Content starts

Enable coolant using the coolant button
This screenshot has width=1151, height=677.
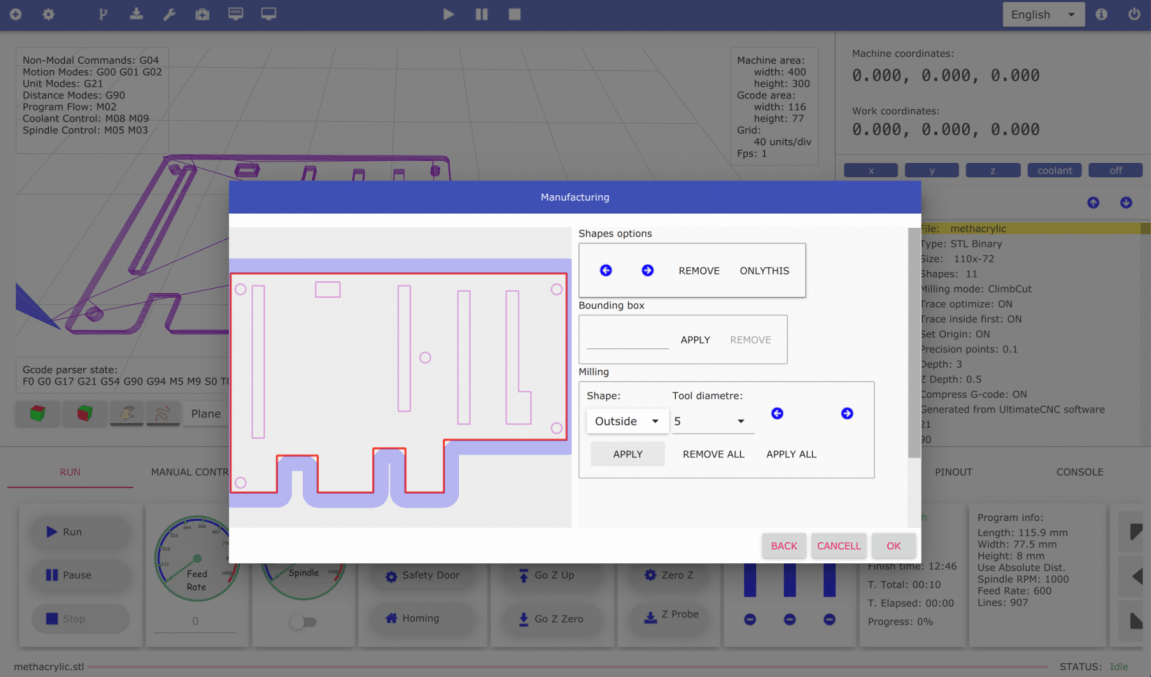pyautogui.click(x=1054, y=170)
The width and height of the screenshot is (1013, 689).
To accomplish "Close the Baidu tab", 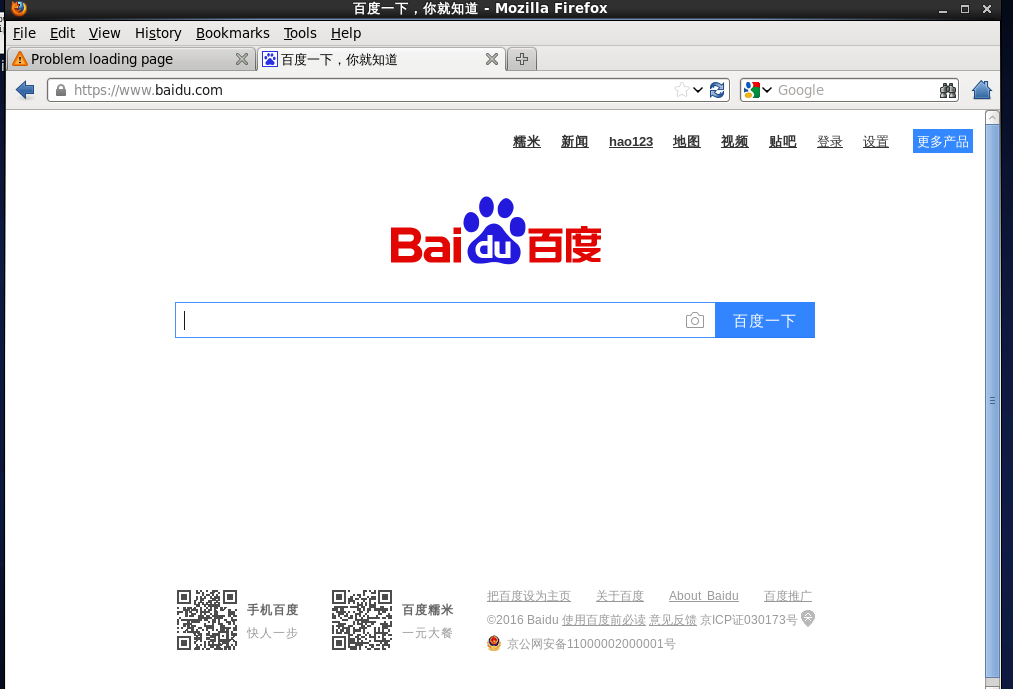I will (x=491, y=59).
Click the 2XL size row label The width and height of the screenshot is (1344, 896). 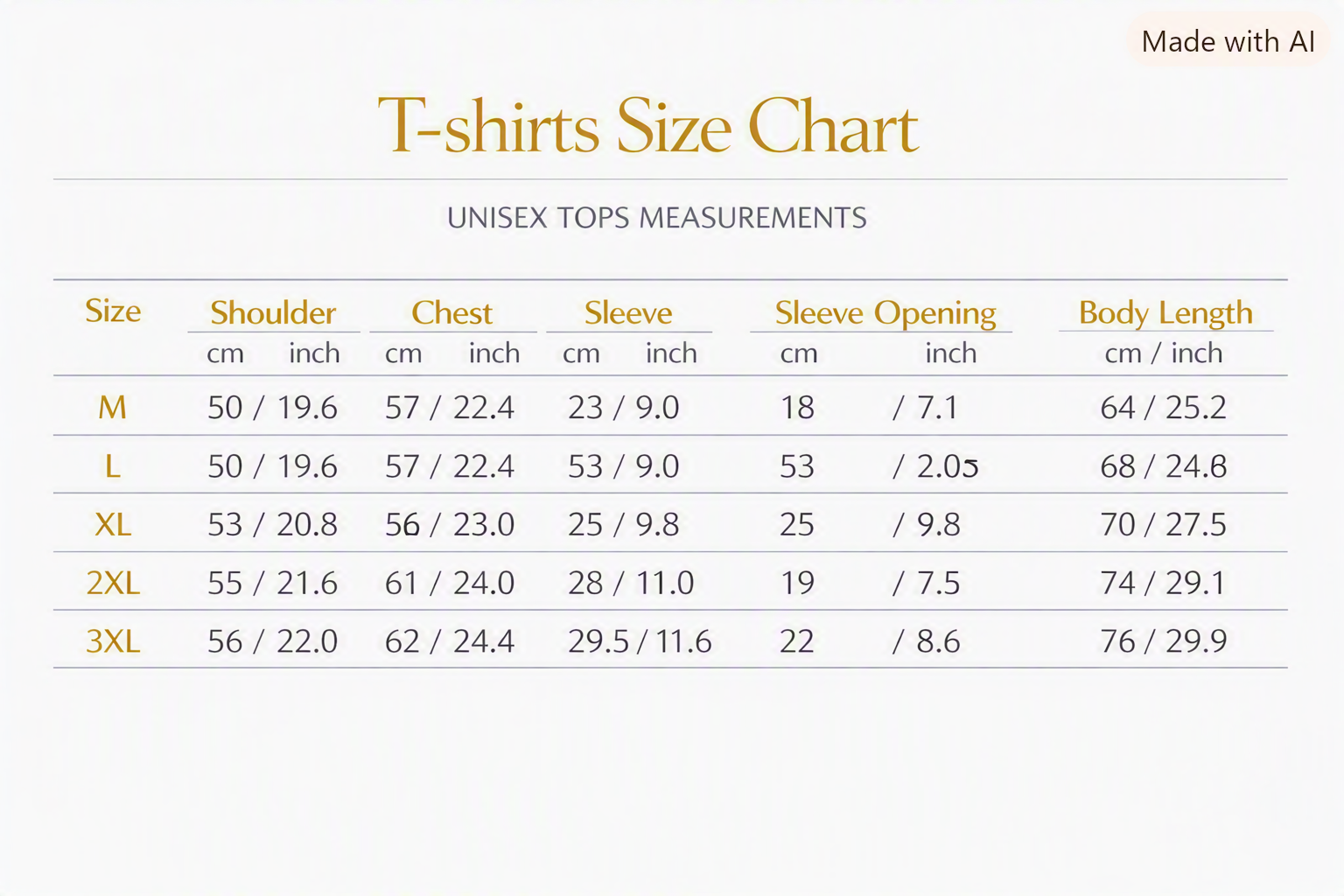coord(113,583)
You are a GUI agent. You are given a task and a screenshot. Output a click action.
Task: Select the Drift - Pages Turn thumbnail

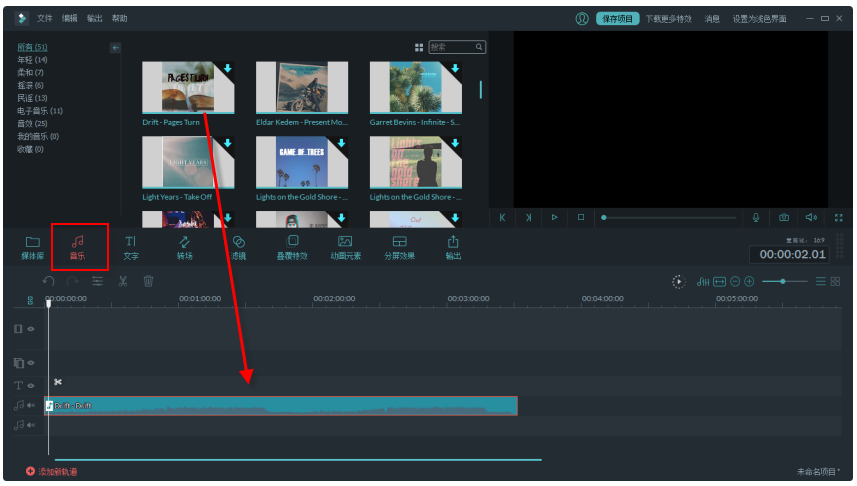tap(188, 87)
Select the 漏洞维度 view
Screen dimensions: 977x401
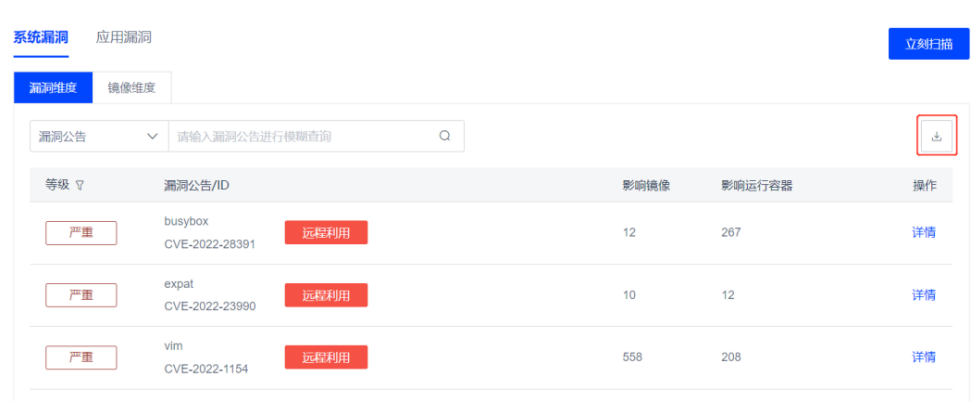pyautogui.click(x=53, y=88)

Content ends

■ **Exercise**: Everything from the line holding "You are a GUI" through the last line of the listing should be written out exactly, except for the pictures.

■ **Written response**:
You are a GUI agent. You are given a task and a screenshot. Output a click action.
Task: Select the Drift - Pages Turn thumbnail

tap(188, 87)
Select the 漏洞维度 view
Screen dimensions: 977x401
pyautogui.click(x=53, y=88)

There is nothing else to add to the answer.